I disagree with the majority of this article, however I do see Apple losing market share. There are just going to be so many cheaper alternatives out there that Apple won’t sell near as many units. That doesn’t mean they won’t still be absolutely dominate, though
You may be right, certainly Apple out markets everyone else. But I’m looking for reasons why.
Two things.
It’s the rich companies that call the shots, not pundits.
Second, you didn’t predict the last 10 years too well, why should be believe you now?
I agree. This is about the 73rd piece I’ve read from Enderle that is completely wrong, misses the point, and exposes amazing ignorance of how tech is proceeding. I don’t remember but one or two things Enderle has written, and those were a couple of very rare pieces that were pro-Apple. He had to write them, I suppose, to avoid looking like the idiot that he actually is.

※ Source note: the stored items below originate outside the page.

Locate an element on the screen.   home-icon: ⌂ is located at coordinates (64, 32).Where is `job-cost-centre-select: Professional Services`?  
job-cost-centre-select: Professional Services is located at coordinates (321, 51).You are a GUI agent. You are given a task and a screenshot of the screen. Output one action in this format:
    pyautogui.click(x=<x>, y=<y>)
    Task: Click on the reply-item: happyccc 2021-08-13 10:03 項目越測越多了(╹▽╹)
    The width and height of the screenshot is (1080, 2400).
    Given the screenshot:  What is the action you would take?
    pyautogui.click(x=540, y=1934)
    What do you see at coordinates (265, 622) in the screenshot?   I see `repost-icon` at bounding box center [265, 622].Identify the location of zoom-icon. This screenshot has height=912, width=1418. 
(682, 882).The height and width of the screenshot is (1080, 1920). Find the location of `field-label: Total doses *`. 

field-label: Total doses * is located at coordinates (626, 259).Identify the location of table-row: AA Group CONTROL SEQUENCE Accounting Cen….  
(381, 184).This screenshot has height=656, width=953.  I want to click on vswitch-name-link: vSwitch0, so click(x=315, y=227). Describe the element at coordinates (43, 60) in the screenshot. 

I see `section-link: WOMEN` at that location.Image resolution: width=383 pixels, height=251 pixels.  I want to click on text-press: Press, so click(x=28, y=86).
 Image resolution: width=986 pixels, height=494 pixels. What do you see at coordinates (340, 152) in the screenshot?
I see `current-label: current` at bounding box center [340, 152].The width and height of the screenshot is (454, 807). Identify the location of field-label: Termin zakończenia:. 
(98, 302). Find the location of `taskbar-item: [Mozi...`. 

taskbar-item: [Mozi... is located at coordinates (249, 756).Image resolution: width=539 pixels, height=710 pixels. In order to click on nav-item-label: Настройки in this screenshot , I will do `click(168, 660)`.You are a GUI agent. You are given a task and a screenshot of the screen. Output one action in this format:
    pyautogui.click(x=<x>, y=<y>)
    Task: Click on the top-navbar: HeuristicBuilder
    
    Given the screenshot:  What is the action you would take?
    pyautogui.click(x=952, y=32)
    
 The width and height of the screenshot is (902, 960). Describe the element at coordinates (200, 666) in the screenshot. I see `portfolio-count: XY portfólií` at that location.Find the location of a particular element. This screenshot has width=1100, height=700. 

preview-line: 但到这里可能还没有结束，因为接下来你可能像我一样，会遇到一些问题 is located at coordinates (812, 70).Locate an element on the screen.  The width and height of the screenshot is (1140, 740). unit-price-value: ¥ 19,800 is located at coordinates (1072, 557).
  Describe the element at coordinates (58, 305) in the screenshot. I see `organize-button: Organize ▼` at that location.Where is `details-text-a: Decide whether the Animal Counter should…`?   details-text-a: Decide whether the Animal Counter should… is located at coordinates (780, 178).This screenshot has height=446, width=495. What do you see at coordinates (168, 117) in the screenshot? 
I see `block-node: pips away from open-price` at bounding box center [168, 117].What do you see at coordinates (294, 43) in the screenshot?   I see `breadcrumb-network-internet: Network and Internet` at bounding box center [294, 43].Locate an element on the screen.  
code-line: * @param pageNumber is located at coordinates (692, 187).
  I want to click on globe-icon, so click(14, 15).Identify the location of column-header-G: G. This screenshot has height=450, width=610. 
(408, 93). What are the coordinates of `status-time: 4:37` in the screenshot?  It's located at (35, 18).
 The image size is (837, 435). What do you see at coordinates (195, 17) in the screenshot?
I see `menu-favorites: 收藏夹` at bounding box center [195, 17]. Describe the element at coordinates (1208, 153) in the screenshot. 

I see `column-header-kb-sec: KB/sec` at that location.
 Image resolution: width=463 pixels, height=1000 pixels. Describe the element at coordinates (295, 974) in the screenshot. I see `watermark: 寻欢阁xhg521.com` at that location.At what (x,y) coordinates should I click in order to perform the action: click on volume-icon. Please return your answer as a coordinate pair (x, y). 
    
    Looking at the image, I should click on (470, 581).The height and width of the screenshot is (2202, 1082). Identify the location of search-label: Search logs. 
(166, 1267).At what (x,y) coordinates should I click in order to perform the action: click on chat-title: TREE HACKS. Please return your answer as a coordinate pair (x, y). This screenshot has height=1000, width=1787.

Enderle makes his money on the ant-Apple side. He has no credibility on Apple matters whatsoever. He predicted all of the following: Apple Bankruptcy, failure of the jellybean iMacs, failure of the toilet-seat laptop, failure of the iPod, failure of the switch to Intel, failure of the iPhone, failure of the iPad, failure of the switch to BSD based operating systems, etc. etc. etc.
Now this is a telling post. It points to something called confirmation bias. When I wrote something that was Pro-Apple I was right, not pro-Apple I was wrong. No one is all right or all wrong but confirmation bias says that your brain is wired to only see that which you agree with. Most of what Hembreeder says I “predicted” I never did. For instance I was pounded on for years for saying Apple had to switch to Intel for instance. And they did switch to the BSD kernel, but I didn’t predict or advise that.